[Entries taken from a collection]
Segment Open
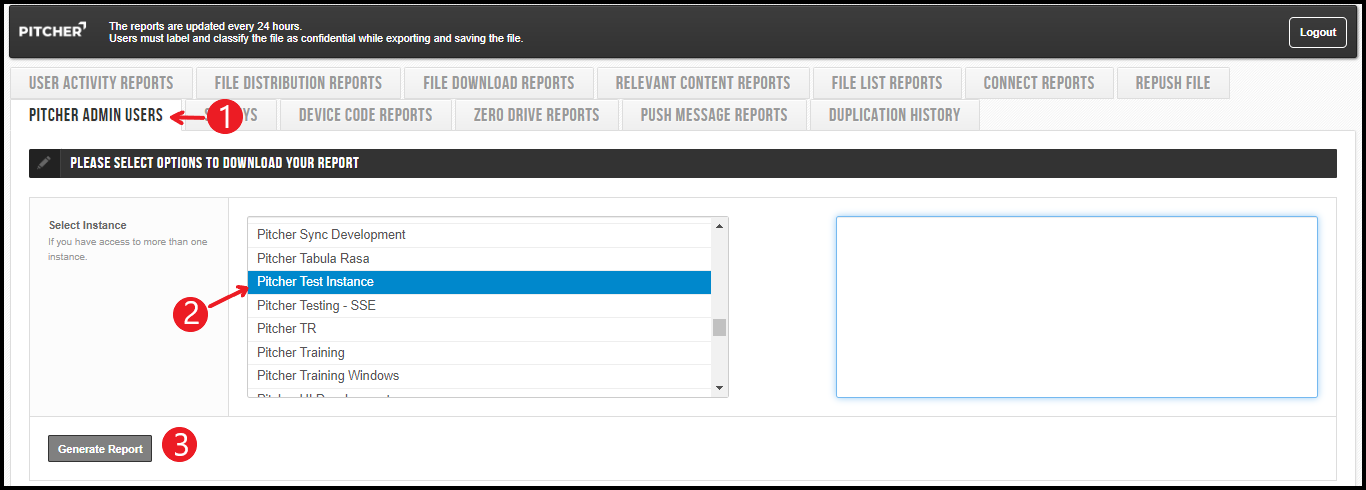Open Device Code Reports tab
1366x490 pixels.
point(365,115)
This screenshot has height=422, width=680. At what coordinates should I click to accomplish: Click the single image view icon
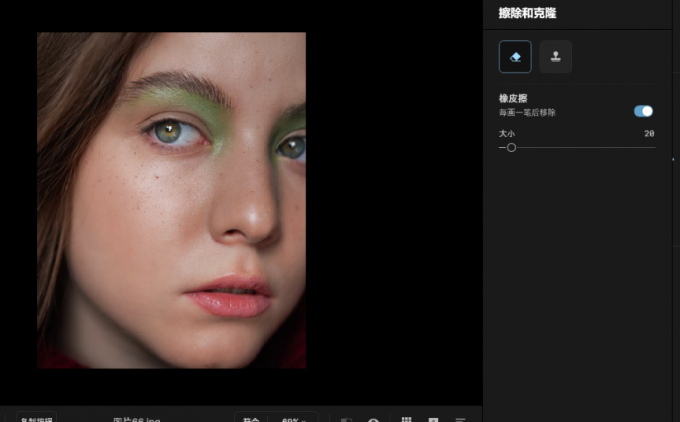coord(434,419)
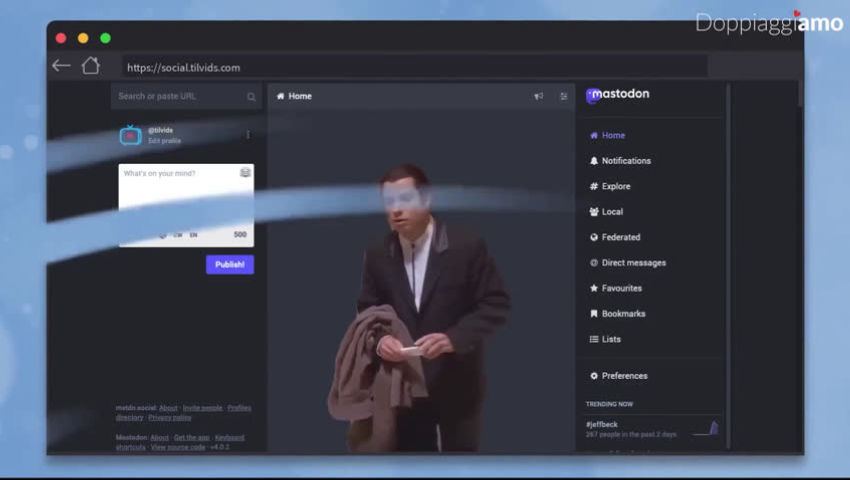This screenshot has height=480, width=850.
Task: Select the Federated timeline
Action: coord(620,237)
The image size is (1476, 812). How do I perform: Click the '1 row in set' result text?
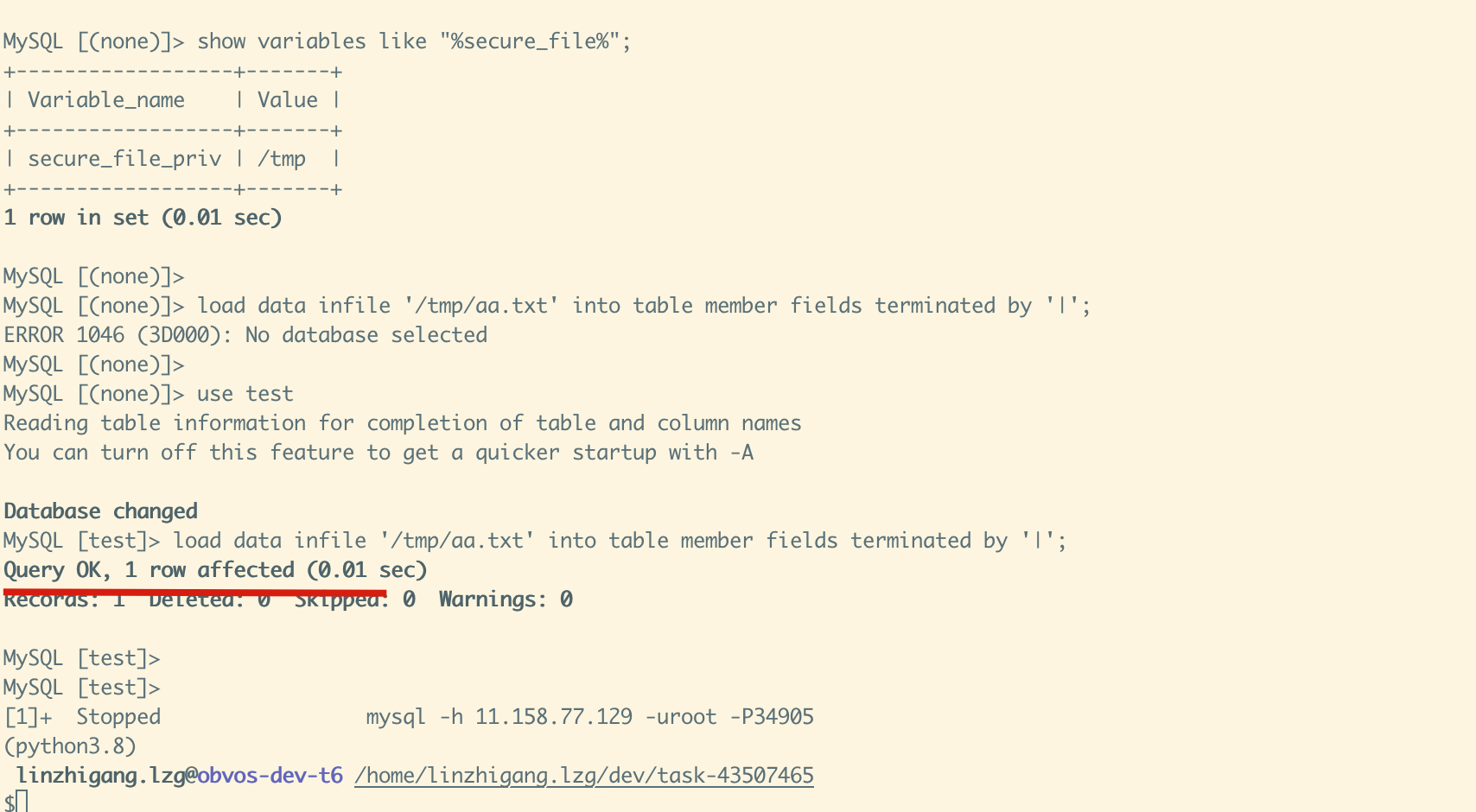tap(143, 218)
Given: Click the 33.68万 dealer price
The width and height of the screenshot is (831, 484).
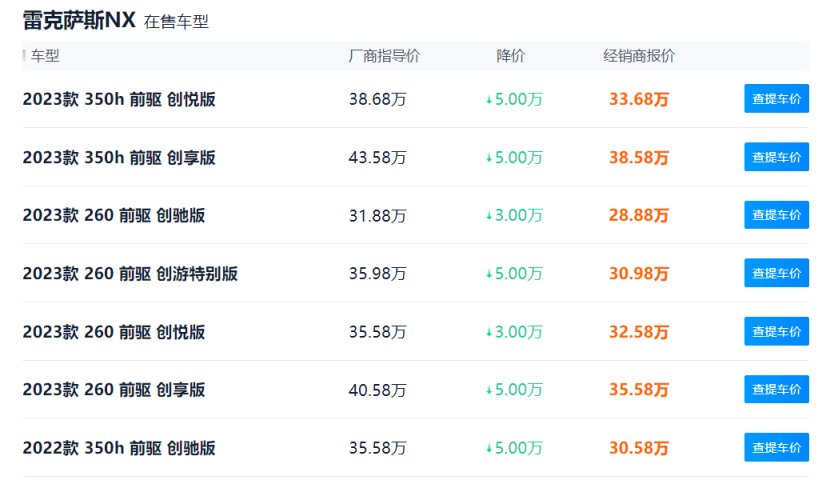Looking at the screenshot, I should click(x=639, y=99).

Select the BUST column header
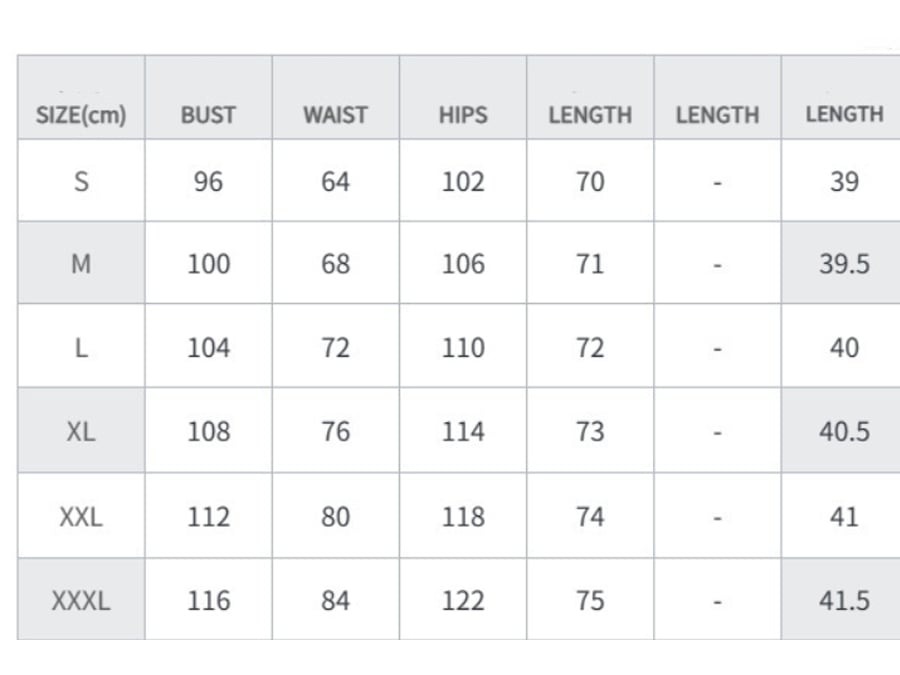click(x=208, y=98)
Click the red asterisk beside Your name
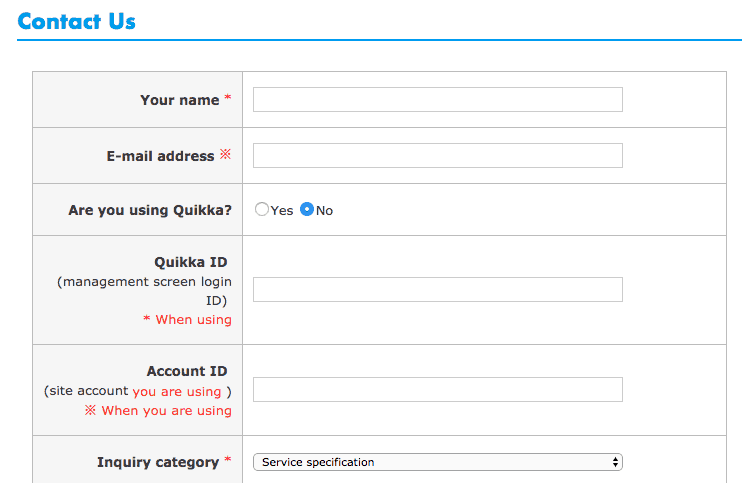Image resolution: width=752 pixels, height=483 pixels. point(228,98)
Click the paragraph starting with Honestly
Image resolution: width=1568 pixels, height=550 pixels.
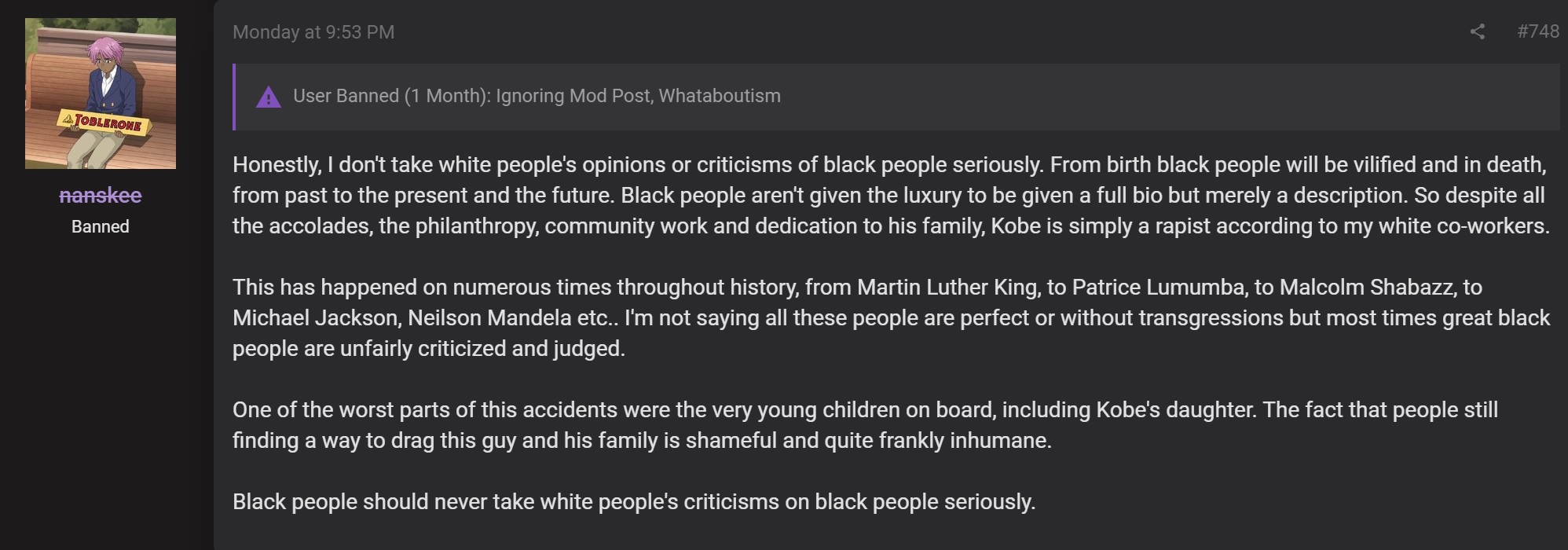pyautogui.click(x=891, y=195)
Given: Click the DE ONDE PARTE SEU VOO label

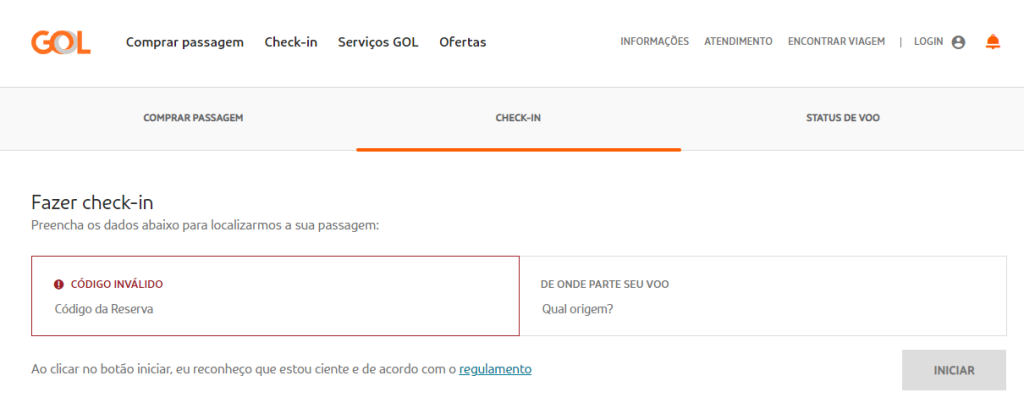Looking at the screenshot, I should [604, 284].
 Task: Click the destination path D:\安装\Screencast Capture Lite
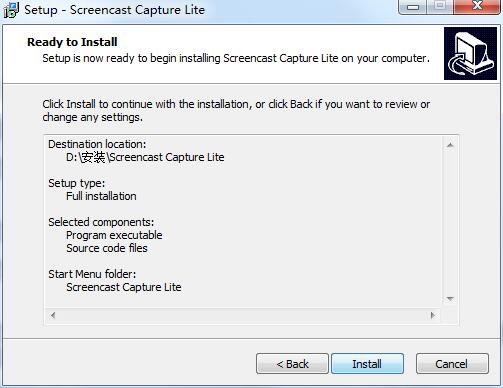(x=145, y=157)
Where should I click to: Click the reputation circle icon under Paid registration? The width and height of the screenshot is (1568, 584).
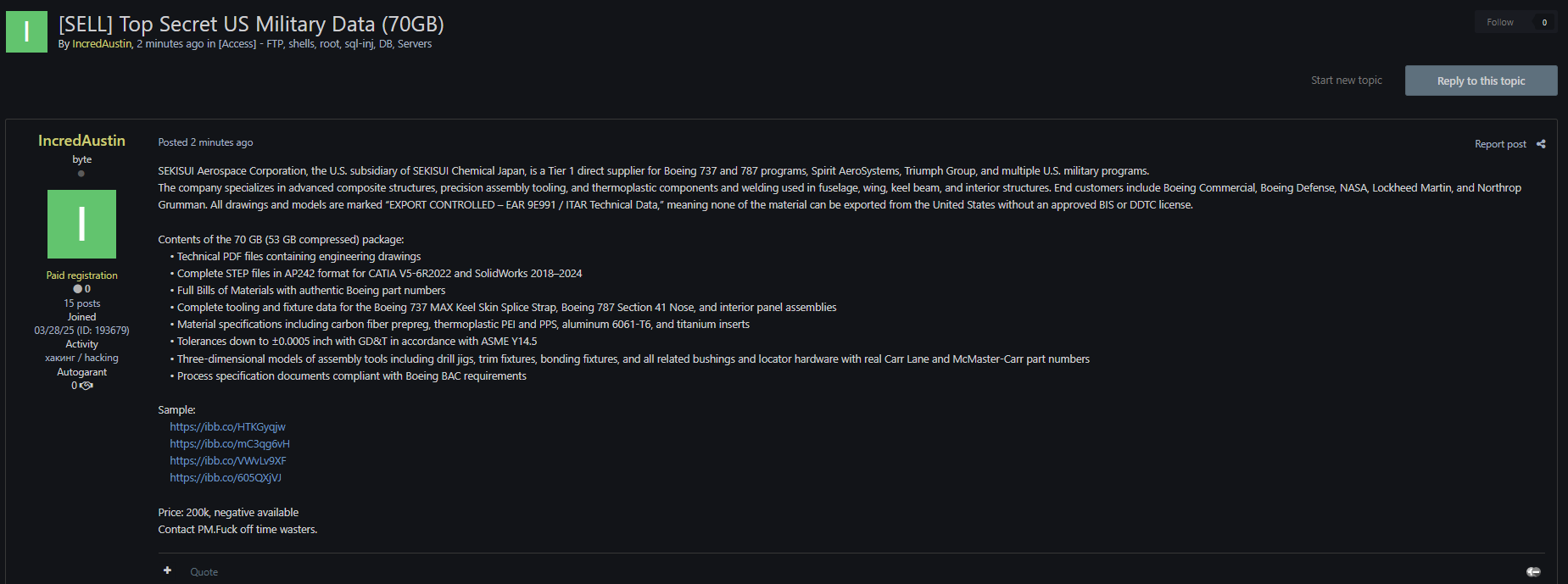[x=78, y=289]
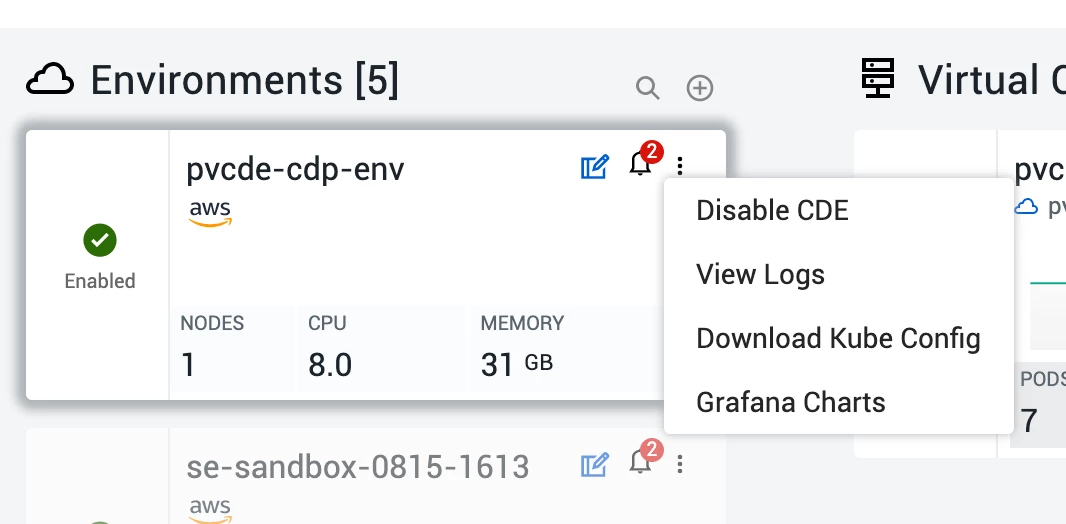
Segment Closed
Problem description –
Only the lines from the one holding "Click the paragraph starting with Honestly" to the last line of the entries above should be printed, exactly as they appear and with no pictures.

Your response –
Click the paragraph starting with Honestly
Image resolution: width=1568 pixels, height=550 pixels.
pyautogui.click(x=891, y=195)
Given: Click the DE ONDE PARTE SEU VOO label

Looking at the screenshot, I should [604, 284].
 Task: Click the destination path D:\安装\Screencast Capture Lite
(x=145, y=157)
Where should I click to: Click the reputation circle icon under Paid registration? The width and height of the screenshot is (1568, 584).
[x=78, y=289]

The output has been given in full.